144Vdc EV Charger

the original post of this thread shows an isolated topology. take it easy... its there.

also, the original post if you look at the picture of the schematic the input is PFC stage switch driving a transformer and could be synchronous rectification output if you changed the diodes for mosfets on the right hand side near the output. so its not that far away from what you want. i just made it this way with the diodes cause its unidirectional and thus easier. is it the best most absolute perfected design? no. but the software is 90% done for this one.. and the design is done too (except for the magnetics) and there is value in having stuff done. you can always make a revision 2 with whatever small mods you want like your synchronous rectification on the output stage rather than diodes but then you have to do the softare for it and validate that software against random error. i want to try the unidirectional one first.. its for my own use because i have it at 144Vdc output. for 400V output its small change so i might make it so its easy to spin the design for any voltage you want (within reason). i'm expecting this design to clock in at 96-98% efficiency.

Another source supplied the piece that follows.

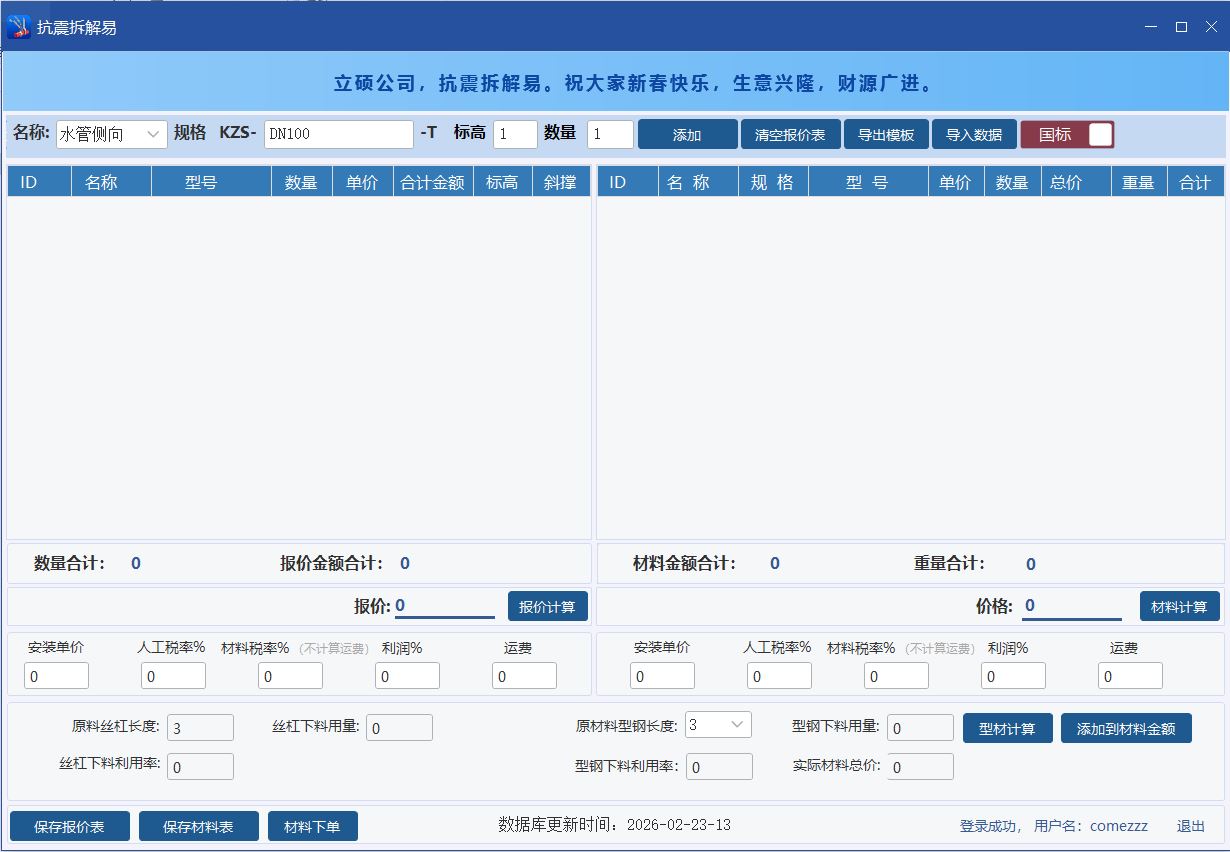Click the 抗震拆解易 app icon in title bar
Viewport: 1230px width, 852px height.
(x=16, y=27)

the original post is also for unidirection only. the topology changes for bi-directional. why? because if you know for sure you're making unidirectional you chose the topology that leads to the higher power density with the higher efficiency. that's the open source design i posted here (though it still needs some work). for bi-directional you have to make changes to the topology to support bi-directional flow and the efficiency is impacted by that necessary choice.

the bi-directional one, which i have the complete schematic design for today , is not being planned for construction yet and has not been posted. it has PFC (different topology), isolation, synchronous rectification and heavy filtering for both low and high frequency EMI, supprts 1-phase or 3-phase etc etc. the software is non-existent at this time. i'm expecting this design to clock in at 92 to 94% efficiency for the cost target i have. i'm not sure if i'll get to this anytime soon.. perhaps others will finish it first.

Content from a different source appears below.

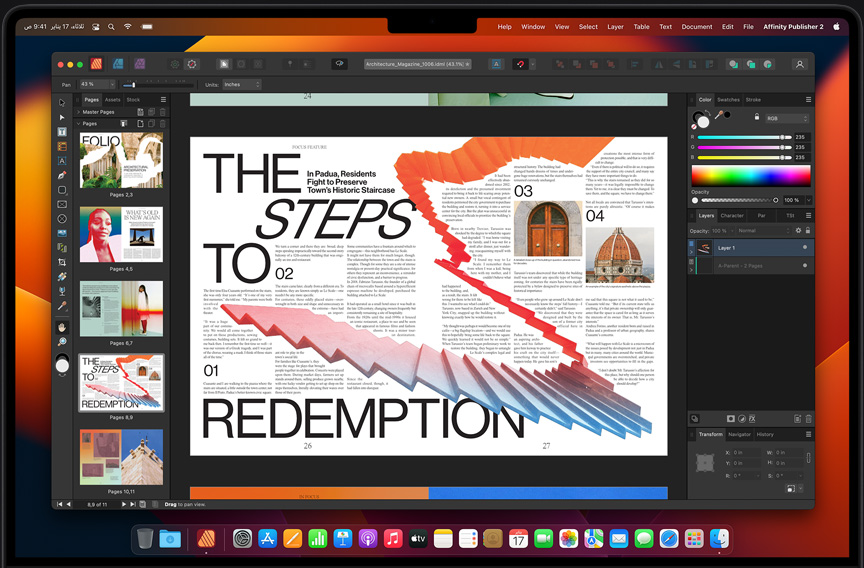Open the Layer menu in menu bar
Image resolution: width=864 pixels, height=568 pixels.
pyautogui.click(x=615, y=27)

I would love to add a few of them to my wifes LEAF if you make the 400vdc version.

Otherwise, I would love to see a trace layout that supports an increased current version (lower turn count magnetics) for folks running 116.4vdc peak pack voltages (Zero, Polaris, Aricmoto, Victory, etc.)

there was a time when i had a handy spreadsheet (that i spent forever making) that was used also by magnetics manufacturing plant here in canada. could calculate up a design using any core material, supermendour, metglass, ferrite.. any geometry. it was good. quick. sadly, i don't know what happened to it. i think i left it on my old computer and when i pitched the computer it went with it. i'm sort of dreading making that spreadsheet again.... but its worth it. magnetics design is super interesting.

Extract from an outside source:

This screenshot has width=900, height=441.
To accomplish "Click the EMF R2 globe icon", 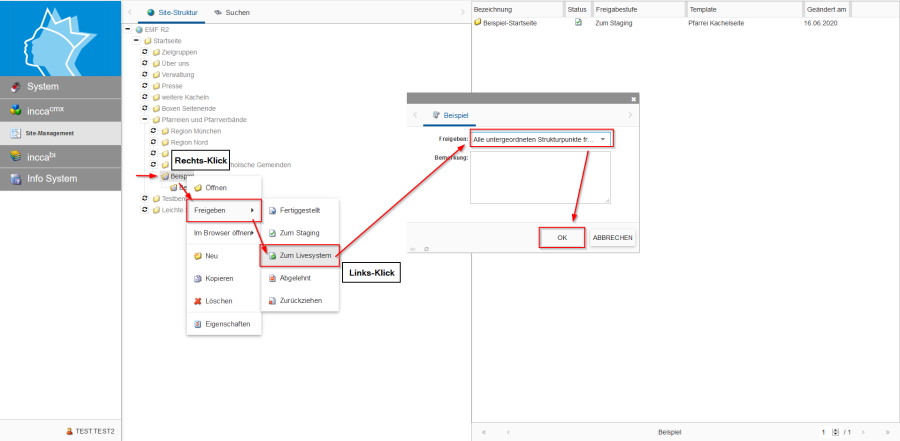I will 138,29.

as for power levels.. for residential setting, we're talking 240V, 50A, maybe 60A max. so, somewhere around 10kW. graphine battery might like a 100A charger though..

my plan is to stay around 5-6kw for this first unidirectional charger. i want to prove it out like that and then i can put two in parallel and work on load sharing algorithm and have a 10kW charger which i think is more than enough.

HighHopes said:

i think i left it on my old computer and when i pitched the computer it went with it.

Click to expand...

Stuff like that is one reason I keep all the harddisks from dead systems (even the ones where the harddisk died; sometimes I can still get data off of it if the need arises).

huh... forgot all about this thread. Random Wednesday, good time for an update!

The design was completed. All the math, simulations and then schematic, bill of materials, PCB fab, assembly and test completed.
It did work well in forward direction. In reverse direction (towards the utility) the gain curve was not as expected but it still basically worked just not over the entire battery voltage range.

There was a lot learned here but the best thing that came out of it was a MathCAD file that can design the entire converter including the CLLC magnetics given any input and output. Unfortunately the transformer is custom design every time because it always requires a specific leakage inductance (the nature of the topology) so i do not have a way around that. It cost $50 for a transformer that could manage 3kW.

The original design had two boards to make debug easier and reduce costs if a redesign was necessary. board one was a universal voltage AC to DC boost PFC stage, bi-directional. the second board was DC to DC converter isolated resonant CLLC topology, bi-directional.